I’m Anupa Gnanakan, a total Bangalore girl who loves life, family, food, music, reading and my faith. A proud mother of 3 children and happy wife of a supportive husband, life hasn’t always been this easy. All I can say is that, through all the ups and downs, I have learned to look at life positively, knowing that there is always light at the end of the tunnel.
They say that marriage is every girl’s dream. But my fairy tale ended way too soon, leaving me with 2 young daughters to raise. With no one taking the blame for the failed marriage, I ventured into life as a single mum. I was blessed to have the love and support of my parents, who stood by me through all my mistakes.
I am a teacher by profession. Starting off as a Montessori trained teacher, I went on to specialise in teaching children with special needs. There were many openings in this field and I was blessed to get a good job in a top school in Bangalore. Being a teacher also has its perks when it comes to children’s education, so my children went wherever I went. This was also a good thing because I was able to have stability in my career, not wanting to move my children around too much.
Being a single mum, and having to face various challenges, especially socially, made me more receptive and tolerant as a teacher. I was able to pick up signs of emotional struggles from my students, I was patient with them, I wasn’t judgmental, I could understand them better, and this led me to be able to help them effectively. This was really helpful, especially with the growing number of single parents in Bangalore.
All the while, my own children had their own set of struggles, but we ploughed through. We learned how to be strong together, how to love each other unconditionally, how to support one another, how to be aware of each other’s needs, how to forgive and accept one another. There were good days and bad days. But we were growing stronger every day, both as individuals and as a broken family.
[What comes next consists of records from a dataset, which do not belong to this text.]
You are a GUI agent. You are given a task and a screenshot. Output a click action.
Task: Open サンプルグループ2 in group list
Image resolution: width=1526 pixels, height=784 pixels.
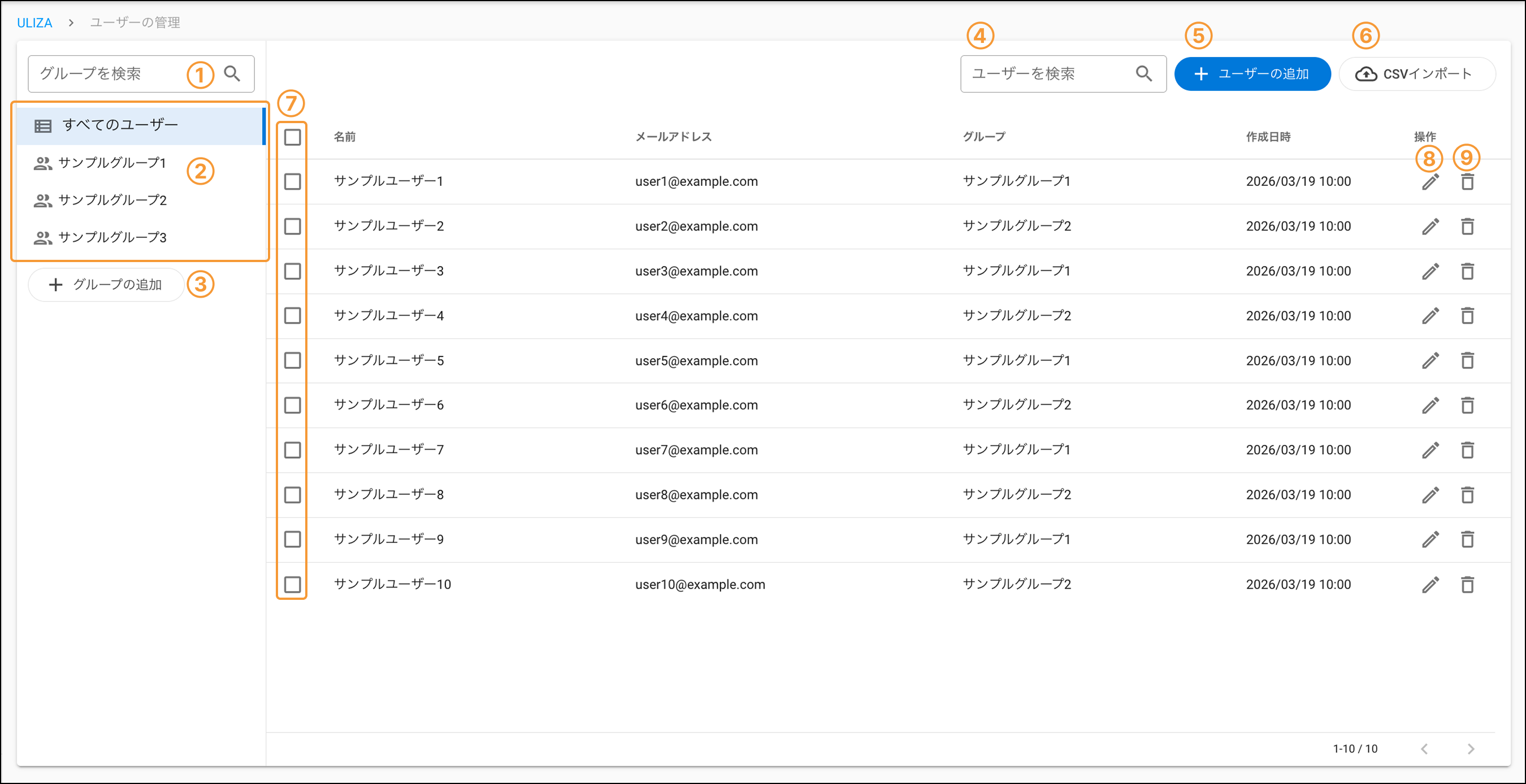click(112, 200)
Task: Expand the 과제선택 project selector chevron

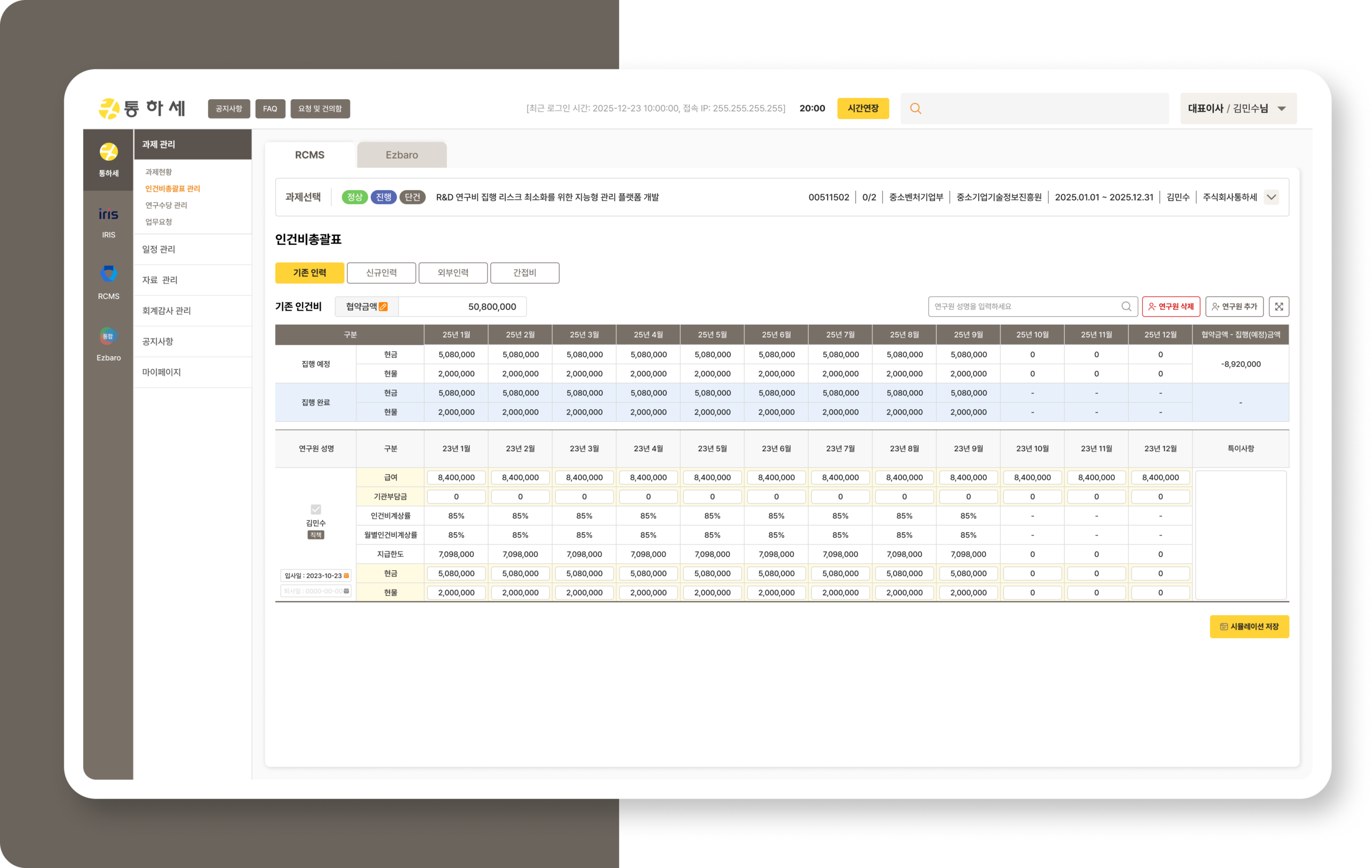Action: [x=1271, y=197]
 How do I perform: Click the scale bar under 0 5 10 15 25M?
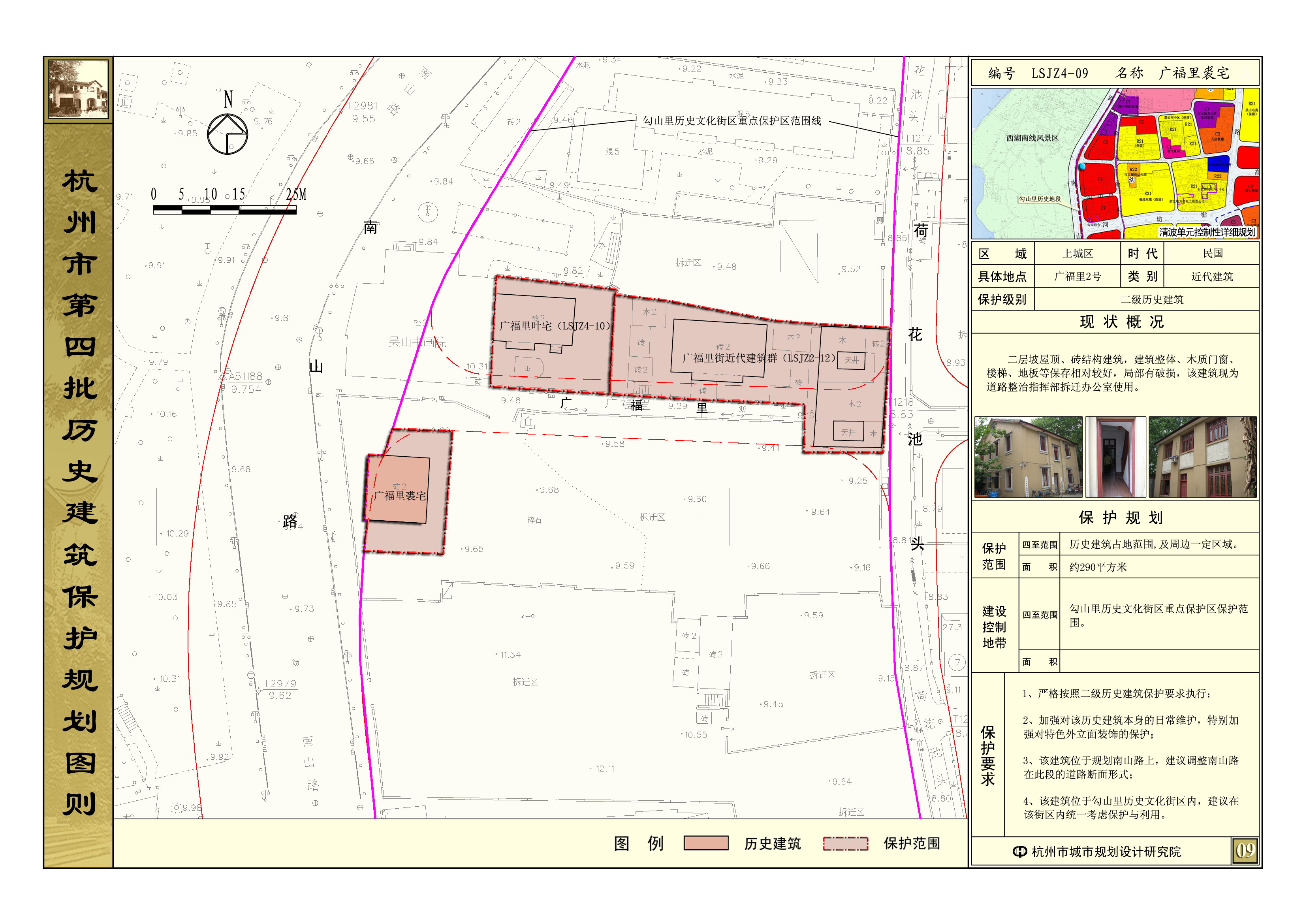224,210
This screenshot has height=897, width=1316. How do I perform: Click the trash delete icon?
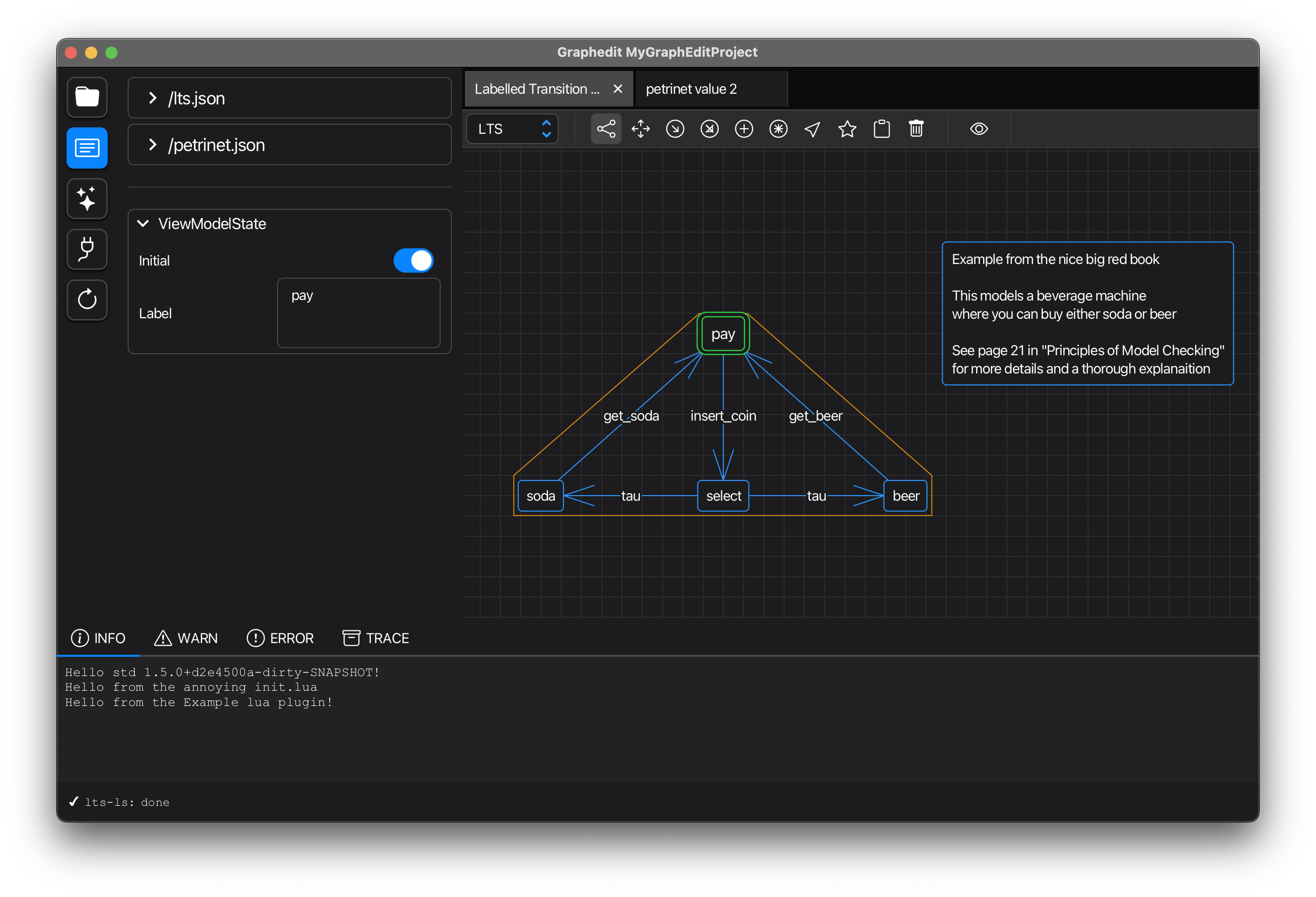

During this journey is when I met my husband, a friend of a friend, and a fellow teacher. Younger than me, never having been married before, part of a traditional family, we fought all the odds, got the acceptance from our parents, and got married. I had always believed that the right person would come along, someone who would accept me for who I am, and not what I’ve done, and who would love my children like his own. I am grateful to God for this answer to my prayer.